The IPCC and the cost of mitigation


in Daily updates, Economics, Politics, Science, The environment

Butterflies and moths

The second half of the IPCC’s Fourth Assessment Report has now been released (PDF). Much like the earlier Stern Review, it was intended to assess possibilities for mitigating climate change and the costs associated with them. As with the Stern Review, the conclusion is that the problem can be dealt with at a fairly modest cost. Certainly, the sums in question are much smaller than the costs that would arise if the worst possible consequences of global warming were realized: from large-scale migration, to problems with C3 crops, to widespread agricultural failures (see this article on the ongoing Australian drought). The Economist is calling it “a bargain.”

That the Stern findings and those of the IPCC broadly agree is not at all surprising. After all, the Stern Review was based almost entirely upon the scientific conclusions of previous IPCC reports. Even so, such agreement can only help to foster increased political consensus, both within and between states, that climate change should be and can be dealt with. More than ever, it seems as though we are witnessing the start of a serious progression towards a low-carbon society.

Dealing the the problem of climate change will require unprecedented foresight and cooperation. As such, it is not unreasonable to think that the emergence of the kind of international regime that would be necessary to address it will foster cooperation in other areas. Something like global fisheries management does not have the same level of importance as addressing climate change, but the tools that will need to be developed to sort out the latter may advance our ability to behave more appropriately in relation to the former.

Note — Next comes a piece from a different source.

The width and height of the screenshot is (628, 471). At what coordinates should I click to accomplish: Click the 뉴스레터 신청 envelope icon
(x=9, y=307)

{ 5 comments… read them below or add one }

Anon @ Wadh May 4, 2007 at 6:56 pm

Looks like someone was lucky in his choice of research topic. This stuff is all the rage now.

. May 4, 2007 at 11:42 pm
Antonia May 7, 2007 at 3:48 pm

‘global fisheries management does not have the same level of importance as addressing climate change’, except that the fundamental change in attitudes to the ‘cost effectiveness’ of exploiting resources should be expressed across the board or it won’t stick.

Milan May 7, 2007 at 3:53 pm


I disagree. It may only be possible for a climate change level response to be generated in response to issues as threatening as climate change. For it to ‘stick’ in dire cases doesn’t require that it be expanded to important but non-critical cases.

. December 3, 2009 at 2:24 pm

“Uncertainty about the consequences of climate change makes it hard to persuade people to spend money on it, for where the damage is uncertain, so are the benefits of averting it. Yet uncertainty is also why mankind needs to take the problem seriously. If we were sure that the temperature would rise by 2-3ºC, then we could choose to live with that. But we do not know how far the rise might go. The Intergovernmental Panel on Climate Change (IPCC), the body set up by the UN to establish a scientific consensus on the subject, puts the range of possible increases by the end of this century at 1.1-6.4ºC. At the bottom end of the range, the difference would be barely noticeable. At the top end of the range—well, guesses about what the world would look like then read rather like science fiction.

Although the benefits of averting that sort of catastrophe are incalculably large, the costs of doing so should not be enormous—as little as 1% of global output, if policy is well designed. This newspaper reckons that the world should fork out, rather as householders spend similar proportions of their income on insuring their homes against disaster.